Rabin si dimise nel 1977 quando fu scoperto un conto segreto della moglie negli USA, il che fece andare il paese ad elezioni anticipate.

 

 

1977–1983: Begin

Le elezioni del 1977 furono un vero e proprio terremoto politico. Il Likud di Menachen Begin diventò il primo partito del paese, superando la lista “Allineamento” e Begin fu nominato Primo Ministro. Per la prima volta nella sua storia Israele aveva un governo di centrodestra.

Begin iniziò una vasta opera di liberalizzazione dell’economia Israeliana, con il supporto finanziario degli USA. Il governo, che includeva per la prima volta anche esponenti della comunità ultra-ortodossa ebraica, fece aumentare il numero degli insediamenti die coloni ebraici in Gaza e Cisgiordania.

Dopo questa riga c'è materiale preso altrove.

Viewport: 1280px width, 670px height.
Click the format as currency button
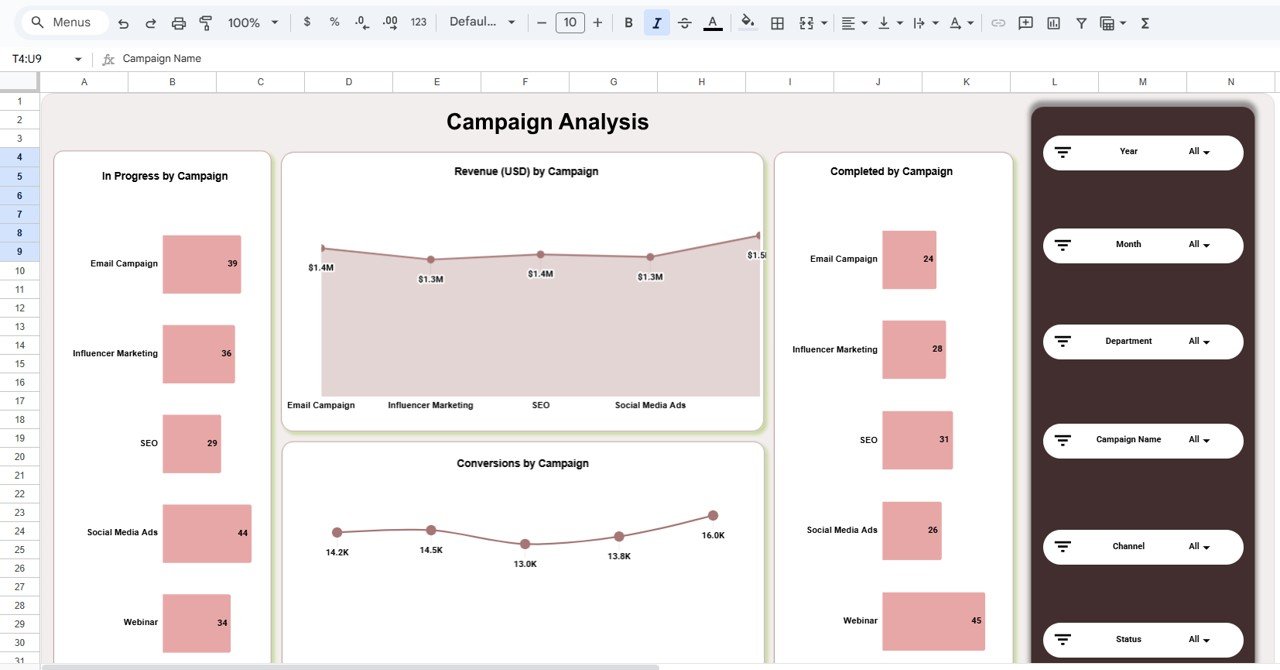point(306,22)
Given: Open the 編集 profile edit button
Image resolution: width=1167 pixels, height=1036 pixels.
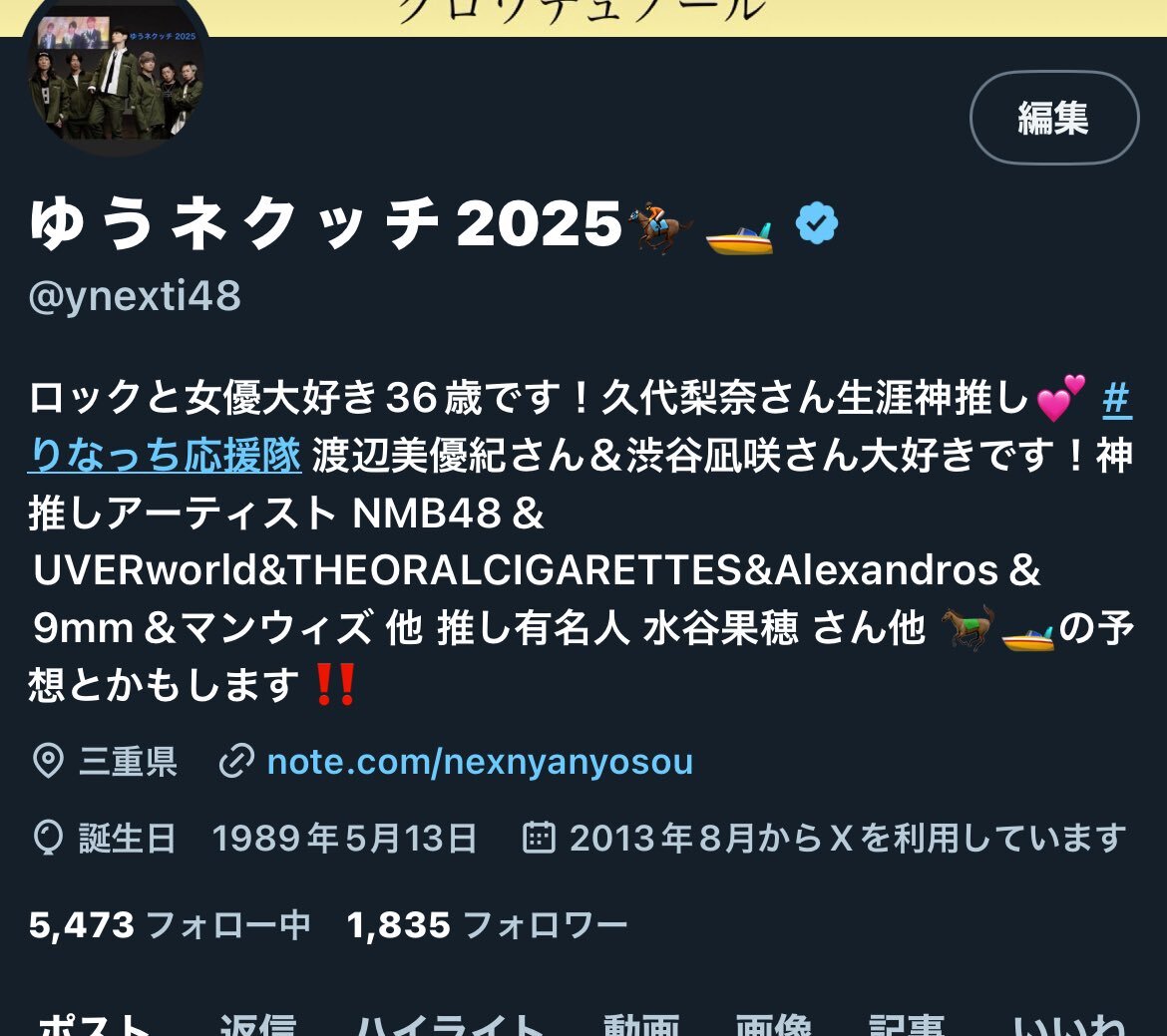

Pochi mesi dopo iniziarono i colloqui di pace con l’Egitto, guidato da Anwar Sadat.  Nel Settembre del 1978, Begin e Sadat si incontrarono a Camp David, negli USA, dove, grazie alla mediazione del presidente americano Jimmy Carter  iniziarono a scrivere il trattato di pace, che venne firmato nel 1979. La penisola del Sinai fu restituita all’Egitto. Israele e l’Egitto diventarono i maggiori beneficiari al mondo degli aiuti finanziari ed economici degli USA all’estero.  Sadat sarebbe poi stato assassinato nel 1981 da un gruppo di fondamentalisti islamici durante una parata militare. Uno di questi era Ayman al-Zawahiri, futuro fondatore di Al Qaeda.

Nel 1981 le forze areee Israeliane distrussero un reattore nucleare che la Francia stava costruendo in Iraq, per conto del dittatore Saddam Hussein. Dopo tre settimane si svolsero nuove  elezioni che videro la vittoria del Likud sulla lista “Allineamento” per un solo seggio di scarto. Begin riusci a rimanere Primo Ministro grazie all’accordo con i partiti della destra religiosa.

Intanto in Libano, in preda alla guerra civile tra cristiano-maroniti, sunniti e sciiti, la situazione stava diventando sempre più grave. Il sud del paese era ormai in mano all’OLP, che utilizzava le sue basi in Libano per far partire frequenti azioni terroristiche contro Israele.  L’esercito israeliano, guidato dal ministro della difesa Ariel Sharon,  nel 1982 occupò tutta la parte meridionale del Libano, per poi lasciare il territorio occupato in mano ad  un “Esercito del Sud-Libano” affidato a gruppi armati cristiano-maroniti.  Poche settimane dopo veniva assassinato da un autobomba il presidente Libanese Bachir Gemayel, Cristiano-Maronita. Questo episodio scateno scatenò le ire delle milizie cristiane maronite, che assaltarono i campi profughi palestinesi di Sabra e Shatila, sotto il controllo militare israeliano, massacrandone gli abitanti (le stime vanno da 500 a 3000 vittime) senza che l’esercito israeliano intervenisse per fermare la carneficina.